El embajador de Trump

*Pedro Pesatti

Hay momentos de una transparencia brutal en la diplomacia que funcionan como una radiografía instantánea del poder. La audiencia de Peter Lamelas, diplomático propuesto por Trump para ocupar la embajada de Buenos Aires, ante el Congreso de su país, fue uno de esos episodios reveladores. En esa instancia, no hubo lugar para los eufemismos habituales ni para las elipsis corteses que suelen maquillar las relaciones internacionales. Por el contrario, lo que se exhibió fue un manual de instrucciones, expresado sin tapujos y con la frialdad de quien se sabe protagonista en el escenario de un socio subordinado.

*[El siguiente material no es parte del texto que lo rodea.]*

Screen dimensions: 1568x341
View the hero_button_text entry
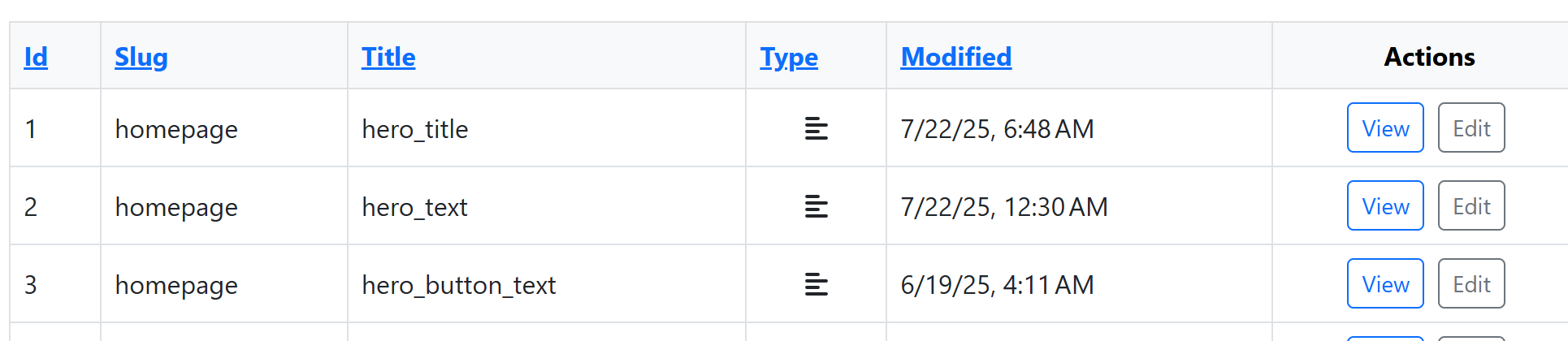[1384, 283]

Ahora bien, el problema no radica tanto en el contenido de ese guión, sino en la validación acrítica que recibió en Buenos Aires. Se trató de un placet anticipado, no como un trámite diplomático, sino casi como un gesto de rendición preventiva.

Lamelas delineó con precisión quirúrgica los tres ejes de su futura gestión: en primer lugar, frenar la expansión de China —y, en menor medida, de Irán, Venezuela y Nicaragua—; en segundo término, desmontar el entramado de “barreras no arancelarias” que, según afirmó, desalientan a los inversores estadounidenses; y por último, garantizar el acceso de sus empresas a los activos estratégicos del siglo XXI: el litio, Vaca Muerta, la economía del conocimiento y los corredores logísticos. Desde luego, nada de esto resulta sorprendente: se trata del comportamiento esperable de un enviado de la principal potencia global en un escenario de competencia geopolítica descarnada. Un embajador, al fin y al cabo, no es otra cosa que un lobista con inmunidad diplomática.

Sin embargo, lo verdaderamente inquietante —lo que transforma este episodio en un caso de estudio— es la incapacidad del gobierno argentino para descifrar la lógica del poder internacional. La franqueza de Lamelas no fue entendida como una injerencia que exige, como mínimo, cautela y ejercicio de soberanía. Por el contrario, fue celebrada a través del prisma ideológico de una administración que percibe en la subordinación un camino pragmático. La Casa Rosada, atrapada en su narrativa de alineamiento automático como única forma de racionalidad, confunde el rol de aliado con el de protector dependiente. Aplaude la nitidez del plan de Lamelas porque, en el fondo, ese libreto externo le evita la tarea —siempre ardua— de pensar uno propio.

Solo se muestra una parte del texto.